Let us take an example. Suppose you start at the age of 25 and invest Rs. 5,000 every month through SIPs for 30 years. If the average return rate is assumed to be 12%, you could build a corpus of Rs. 1,76,49,569 approximately, with a total investment of just Rs. 18,00,000 in this period. Now, if you start investing at the age of 35 for a duration of 20 years, then you could build a corpus of Rs. 49,95,740 with a total investment of Rs. 12,00,000 approximately (assuming the same interest rate and monthly amount). So, you can see the massive difference it makes if you start investing early in your 20s.
Tips for Investing in Your 20s
Here are a few tips that you should remember while investing in your 20s.
- Calculate your monthly budget and set aside a fixed sum for investments.
- Make sure you have substantial term life and health insurance coverage (and so do your parents).
- Spread out your investments across multiple avenues to reduce risks and earn better returns.

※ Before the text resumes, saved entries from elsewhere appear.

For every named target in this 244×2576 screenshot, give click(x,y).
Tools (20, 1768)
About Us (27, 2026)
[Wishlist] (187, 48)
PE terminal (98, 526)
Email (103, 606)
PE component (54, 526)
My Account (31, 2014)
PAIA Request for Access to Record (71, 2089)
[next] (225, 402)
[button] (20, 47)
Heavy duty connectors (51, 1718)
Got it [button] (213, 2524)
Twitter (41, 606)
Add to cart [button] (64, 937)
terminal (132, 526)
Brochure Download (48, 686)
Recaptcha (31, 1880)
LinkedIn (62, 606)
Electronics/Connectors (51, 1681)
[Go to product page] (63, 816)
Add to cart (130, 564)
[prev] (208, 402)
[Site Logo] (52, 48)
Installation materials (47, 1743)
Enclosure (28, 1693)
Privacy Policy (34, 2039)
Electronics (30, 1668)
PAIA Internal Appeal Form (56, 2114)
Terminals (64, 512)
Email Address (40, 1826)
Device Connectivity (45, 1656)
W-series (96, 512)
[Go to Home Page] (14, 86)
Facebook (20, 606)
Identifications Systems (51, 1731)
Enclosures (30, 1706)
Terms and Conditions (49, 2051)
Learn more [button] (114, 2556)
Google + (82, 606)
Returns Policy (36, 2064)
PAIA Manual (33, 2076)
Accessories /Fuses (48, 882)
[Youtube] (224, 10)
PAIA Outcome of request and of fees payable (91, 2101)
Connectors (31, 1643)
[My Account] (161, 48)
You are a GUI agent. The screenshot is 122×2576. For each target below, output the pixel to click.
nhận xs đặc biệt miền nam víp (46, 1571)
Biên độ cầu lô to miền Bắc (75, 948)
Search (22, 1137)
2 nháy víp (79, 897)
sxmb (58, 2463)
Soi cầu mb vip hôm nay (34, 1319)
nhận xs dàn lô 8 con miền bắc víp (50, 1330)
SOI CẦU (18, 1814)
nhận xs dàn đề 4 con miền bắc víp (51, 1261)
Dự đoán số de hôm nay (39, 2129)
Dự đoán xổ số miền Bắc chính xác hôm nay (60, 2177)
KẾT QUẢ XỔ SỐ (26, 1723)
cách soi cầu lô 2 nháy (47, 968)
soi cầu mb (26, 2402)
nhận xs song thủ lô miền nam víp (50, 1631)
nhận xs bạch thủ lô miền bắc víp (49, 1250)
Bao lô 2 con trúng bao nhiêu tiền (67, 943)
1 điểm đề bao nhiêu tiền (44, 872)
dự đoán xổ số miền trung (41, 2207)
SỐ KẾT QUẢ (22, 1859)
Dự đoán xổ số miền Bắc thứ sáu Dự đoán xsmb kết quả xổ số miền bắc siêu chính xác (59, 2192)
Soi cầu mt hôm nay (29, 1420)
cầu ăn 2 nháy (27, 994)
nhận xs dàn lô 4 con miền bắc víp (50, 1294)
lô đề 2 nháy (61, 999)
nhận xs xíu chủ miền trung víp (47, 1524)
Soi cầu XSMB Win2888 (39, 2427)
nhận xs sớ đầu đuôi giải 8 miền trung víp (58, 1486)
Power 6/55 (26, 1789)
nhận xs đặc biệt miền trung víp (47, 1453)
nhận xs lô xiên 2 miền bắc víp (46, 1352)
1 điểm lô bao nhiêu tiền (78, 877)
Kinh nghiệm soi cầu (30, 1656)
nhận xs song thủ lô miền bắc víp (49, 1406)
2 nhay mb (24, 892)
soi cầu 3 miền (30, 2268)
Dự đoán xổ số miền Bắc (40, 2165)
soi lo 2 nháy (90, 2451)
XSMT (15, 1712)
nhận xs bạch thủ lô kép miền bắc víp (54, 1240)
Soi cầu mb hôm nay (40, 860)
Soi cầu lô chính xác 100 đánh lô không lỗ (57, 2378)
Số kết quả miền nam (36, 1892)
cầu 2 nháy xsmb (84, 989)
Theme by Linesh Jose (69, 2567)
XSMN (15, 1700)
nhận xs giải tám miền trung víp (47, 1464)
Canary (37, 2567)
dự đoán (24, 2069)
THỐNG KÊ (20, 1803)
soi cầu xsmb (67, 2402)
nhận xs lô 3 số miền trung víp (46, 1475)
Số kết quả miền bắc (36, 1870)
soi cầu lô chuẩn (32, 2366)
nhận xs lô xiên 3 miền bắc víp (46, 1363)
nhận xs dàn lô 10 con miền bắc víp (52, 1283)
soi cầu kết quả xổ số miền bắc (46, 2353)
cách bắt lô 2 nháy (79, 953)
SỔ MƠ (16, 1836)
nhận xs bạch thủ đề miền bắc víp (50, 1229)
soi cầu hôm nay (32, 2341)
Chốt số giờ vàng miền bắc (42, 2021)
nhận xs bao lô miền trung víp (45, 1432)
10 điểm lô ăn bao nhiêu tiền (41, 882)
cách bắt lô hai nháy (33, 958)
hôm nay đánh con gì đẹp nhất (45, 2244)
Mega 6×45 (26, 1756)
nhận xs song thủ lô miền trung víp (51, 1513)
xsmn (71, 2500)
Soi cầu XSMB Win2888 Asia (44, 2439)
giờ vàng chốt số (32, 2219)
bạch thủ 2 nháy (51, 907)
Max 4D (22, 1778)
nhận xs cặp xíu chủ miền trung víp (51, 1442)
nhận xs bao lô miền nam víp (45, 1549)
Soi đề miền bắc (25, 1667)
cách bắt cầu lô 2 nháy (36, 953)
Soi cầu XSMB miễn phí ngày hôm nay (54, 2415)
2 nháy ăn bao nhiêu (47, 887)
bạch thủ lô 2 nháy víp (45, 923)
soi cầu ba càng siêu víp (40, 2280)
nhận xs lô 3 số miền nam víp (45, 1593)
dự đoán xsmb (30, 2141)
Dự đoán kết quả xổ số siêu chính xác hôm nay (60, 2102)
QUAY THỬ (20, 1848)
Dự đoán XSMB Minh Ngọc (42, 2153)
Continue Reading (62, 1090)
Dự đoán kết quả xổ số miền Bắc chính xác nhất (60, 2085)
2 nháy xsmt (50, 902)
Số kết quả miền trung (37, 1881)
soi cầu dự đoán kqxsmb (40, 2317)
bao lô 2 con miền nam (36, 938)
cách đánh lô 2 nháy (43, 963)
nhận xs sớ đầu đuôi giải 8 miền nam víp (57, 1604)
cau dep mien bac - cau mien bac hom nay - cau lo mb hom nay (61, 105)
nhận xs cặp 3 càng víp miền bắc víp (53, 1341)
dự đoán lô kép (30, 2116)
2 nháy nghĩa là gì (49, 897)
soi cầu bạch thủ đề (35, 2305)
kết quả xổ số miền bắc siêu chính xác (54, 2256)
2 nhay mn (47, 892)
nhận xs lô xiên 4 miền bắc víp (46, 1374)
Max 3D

You can consider a mixture of stocks, SIPs and ULIPs, along with retirement/pension plans, PPF, and so on.
- Do not forget to enjoy yourself every once in a while or splurge on a new gadget or holiday that you want. Life is not all about compromises. However, do it with the returns/surplus money that you have instead of the amount you keep aside for investments.
With the right amount of patience and financial discipline, you can build a handsome corpus for the future.